La declaración primera del Presidente del Consejo, les cogió de sorpresa, de la que Jeserac se repuso inmediatamente.

— Creo — dijo— que esta situación no se hubiera producido antes por una predeterminada idea. Sabemos que han existido catorce Únicos anteriormente, y que ha debido existir un plan definido y específico tras su creación. Este plan, a mi entender, se concibió para asegurar que Lys y Diaspar no permaneciesen apartados eternamente. Alvin lo ha visto y comprendido por alguna misteriosa intuición; pero además, ha hecho algo que no puedo imaginar que existiese en el propósito original de su personalidad al ser creada. ¿Podría confirmar esto el Computador Central?

La voz impersonal de la maravillosa máquina replicó en el acto.

— El Consejero sabe que no puedo comentar nada respecto a las instrucciones que me dieron mis constructores.

Jeserac aceptó la suave reprobación del Computador Central.

— Sea cual sea la causa, no podemos disputar sobre los hechos. Alvin ha salido al espacio exterior del Universo.

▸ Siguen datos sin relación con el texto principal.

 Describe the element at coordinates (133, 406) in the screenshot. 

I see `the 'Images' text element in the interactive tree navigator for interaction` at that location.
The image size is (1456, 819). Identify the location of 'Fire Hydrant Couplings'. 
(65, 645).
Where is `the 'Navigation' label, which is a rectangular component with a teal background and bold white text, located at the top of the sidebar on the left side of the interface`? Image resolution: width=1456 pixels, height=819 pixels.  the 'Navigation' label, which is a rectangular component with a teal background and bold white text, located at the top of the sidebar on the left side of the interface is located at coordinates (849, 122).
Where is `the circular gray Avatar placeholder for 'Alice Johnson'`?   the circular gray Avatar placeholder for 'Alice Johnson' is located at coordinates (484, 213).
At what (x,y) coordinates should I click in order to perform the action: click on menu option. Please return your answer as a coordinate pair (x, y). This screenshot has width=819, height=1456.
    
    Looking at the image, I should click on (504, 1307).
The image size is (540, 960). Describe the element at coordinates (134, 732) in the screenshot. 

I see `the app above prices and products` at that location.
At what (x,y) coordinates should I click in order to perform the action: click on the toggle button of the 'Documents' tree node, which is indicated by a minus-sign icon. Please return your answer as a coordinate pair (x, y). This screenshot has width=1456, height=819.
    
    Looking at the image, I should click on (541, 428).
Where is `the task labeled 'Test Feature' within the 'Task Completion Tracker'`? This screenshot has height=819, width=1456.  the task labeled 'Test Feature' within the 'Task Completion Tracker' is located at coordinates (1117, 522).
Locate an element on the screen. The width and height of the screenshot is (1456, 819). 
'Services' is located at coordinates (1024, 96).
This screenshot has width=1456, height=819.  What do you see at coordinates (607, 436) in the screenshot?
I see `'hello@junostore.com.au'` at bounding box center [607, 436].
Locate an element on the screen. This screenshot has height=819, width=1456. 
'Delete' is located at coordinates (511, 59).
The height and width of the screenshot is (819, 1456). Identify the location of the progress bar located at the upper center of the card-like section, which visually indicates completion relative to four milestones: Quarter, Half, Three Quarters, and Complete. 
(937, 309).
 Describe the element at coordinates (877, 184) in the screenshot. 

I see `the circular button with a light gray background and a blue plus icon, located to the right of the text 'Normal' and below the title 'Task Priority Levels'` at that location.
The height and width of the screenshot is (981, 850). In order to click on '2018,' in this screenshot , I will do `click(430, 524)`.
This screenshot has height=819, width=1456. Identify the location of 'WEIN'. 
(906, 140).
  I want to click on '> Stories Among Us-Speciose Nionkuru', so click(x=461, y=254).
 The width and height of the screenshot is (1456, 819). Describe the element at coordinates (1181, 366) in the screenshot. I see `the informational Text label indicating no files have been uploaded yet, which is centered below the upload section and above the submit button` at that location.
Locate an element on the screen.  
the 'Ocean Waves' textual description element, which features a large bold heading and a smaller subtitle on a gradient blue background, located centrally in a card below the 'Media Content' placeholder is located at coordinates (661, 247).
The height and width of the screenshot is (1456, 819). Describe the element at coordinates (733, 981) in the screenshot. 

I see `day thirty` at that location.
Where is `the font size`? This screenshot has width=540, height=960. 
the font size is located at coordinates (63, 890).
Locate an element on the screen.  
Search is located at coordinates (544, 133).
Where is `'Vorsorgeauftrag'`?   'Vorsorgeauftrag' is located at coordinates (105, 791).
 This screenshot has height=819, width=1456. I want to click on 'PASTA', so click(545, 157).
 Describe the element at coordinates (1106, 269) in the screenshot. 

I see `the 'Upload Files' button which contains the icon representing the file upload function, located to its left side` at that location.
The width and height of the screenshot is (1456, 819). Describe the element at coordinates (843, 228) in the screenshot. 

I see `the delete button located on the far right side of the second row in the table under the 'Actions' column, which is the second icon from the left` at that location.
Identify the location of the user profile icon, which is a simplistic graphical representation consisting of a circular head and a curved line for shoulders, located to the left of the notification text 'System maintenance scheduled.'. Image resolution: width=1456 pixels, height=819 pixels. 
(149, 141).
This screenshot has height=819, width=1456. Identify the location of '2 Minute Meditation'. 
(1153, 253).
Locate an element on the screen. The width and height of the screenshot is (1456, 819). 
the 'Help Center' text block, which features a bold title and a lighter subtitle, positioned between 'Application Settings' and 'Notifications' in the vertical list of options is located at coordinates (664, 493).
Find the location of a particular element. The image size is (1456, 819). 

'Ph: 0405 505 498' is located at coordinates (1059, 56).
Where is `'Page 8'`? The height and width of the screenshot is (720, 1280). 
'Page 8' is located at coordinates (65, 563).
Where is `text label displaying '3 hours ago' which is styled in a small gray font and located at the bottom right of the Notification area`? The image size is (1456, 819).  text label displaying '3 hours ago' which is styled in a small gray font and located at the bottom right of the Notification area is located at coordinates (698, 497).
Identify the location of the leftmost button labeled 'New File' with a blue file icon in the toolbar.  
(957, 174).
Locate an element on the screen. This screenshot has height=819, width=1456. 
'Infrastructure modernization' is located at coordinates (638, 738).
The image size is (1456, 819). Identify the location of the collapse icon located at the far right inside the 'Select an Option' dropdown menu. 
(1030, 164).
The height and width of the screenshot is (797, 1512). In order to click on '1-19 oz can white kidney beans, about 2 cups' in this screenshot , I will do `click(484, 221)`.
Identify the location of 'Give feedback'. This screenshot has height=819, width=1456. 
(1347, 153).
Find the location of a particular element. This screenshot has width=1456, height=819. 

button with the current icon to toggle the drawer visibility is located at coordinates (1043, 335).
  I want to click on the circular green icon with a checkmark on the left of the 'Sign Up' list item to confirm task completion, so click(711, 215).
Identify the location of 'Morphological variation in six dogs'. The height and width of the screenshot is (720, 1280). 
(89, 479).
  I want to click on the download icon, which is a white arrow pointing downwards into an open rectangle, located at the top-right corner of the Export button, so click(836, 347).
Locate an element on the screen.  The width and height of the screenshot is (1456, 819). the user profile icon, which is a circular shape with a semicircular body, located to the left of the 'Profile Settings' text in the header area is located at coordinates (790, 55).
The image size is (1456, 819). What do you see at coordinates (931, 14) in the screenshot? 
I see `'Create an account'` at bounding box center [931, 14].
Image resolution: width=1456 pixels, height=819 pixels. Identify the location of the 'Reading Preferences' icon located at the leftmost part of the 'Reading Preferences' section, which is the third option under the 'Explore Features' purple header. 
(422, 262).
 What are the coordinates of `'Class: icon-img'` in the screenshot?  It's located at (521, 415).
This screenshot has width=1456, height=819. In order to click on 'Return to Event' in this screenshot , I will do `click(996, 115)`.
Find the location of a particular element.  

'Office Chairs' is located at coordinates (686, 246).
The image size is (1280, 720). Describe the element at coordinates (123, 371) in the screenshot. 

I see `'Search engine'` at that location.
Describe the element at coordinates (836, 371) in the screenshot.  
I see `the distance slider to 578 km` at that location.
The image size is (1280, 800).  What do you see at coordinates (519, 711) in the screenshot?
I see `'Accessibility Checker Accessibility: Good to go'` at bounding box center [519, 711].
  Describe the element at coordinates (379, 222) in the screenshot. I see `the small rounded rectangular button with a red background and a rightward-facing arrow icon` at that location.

Cuando vuelva, podéis impedirle que vuelva a salir de nuevo, aunque dudo mucho que la medida tenga éxito, ya que ha debido aprender muchas cosas. Y si lo que teméis ha sucedido, no hay nada por nuestra parte que podamos hacer. La Tierra se halla totalmente indefensa… como lo ha estado durante millones de siglos.

Jeserac hizo una pausa y miró a los reunidos en la gran asamblea. Sus palabras no parecía haberle gustado a nadie, aunque tampoco había esperado que así sucediera.

— Pero así y todo — continuó no veo por qué razón deberíamos sentirnos alarmados. La Tierra no está ahora en mayor peligro de lo que lo ha estado antes. ¿Por qué tendrían dos simples hombres que han viajado en una nave espacial traernos la maldición de los Invasores de nuevo sobre nosotros? Si somos honestos con nosotros mismos, tenemos que admitir que los Invasores nos habrían destruido hace ya mucho tiempo.

Se produjo entonces un silencio desaprobador. Aquello era como una herejía, cosa que el propio Jeserac, en otros tiempos, lo habría condenado por sí mismo.

El Presidente interrumpió, frunciendo el ceño pesadamente.

— ¿No existe acaso una leyenda que dice que los Invasores dejaron en paz a la Tierra, sólo a condición de que el Hombre no volviese de nuevo al espacio? ¿Y no hemos roto tales condiciones ahora?

— Una leyenda, en efecto — dijo Jeserac —. Aceptamos muchas cosas sin discusión, y ésta es una de ellas. Sin embargo, no tenemos de todo esto la menor prueba. Encuentro difícil de creer que nada de ello se encuentre, siendo de tanta importancia, registrado en los Bancos de Memoria del Computador Central, quien no sabe absolutamente nada de semejante pacto. Lo he preguntado, aunque sólo a través de las máquinas de información. El Consejo puede ahora hacer la pregunta directamente.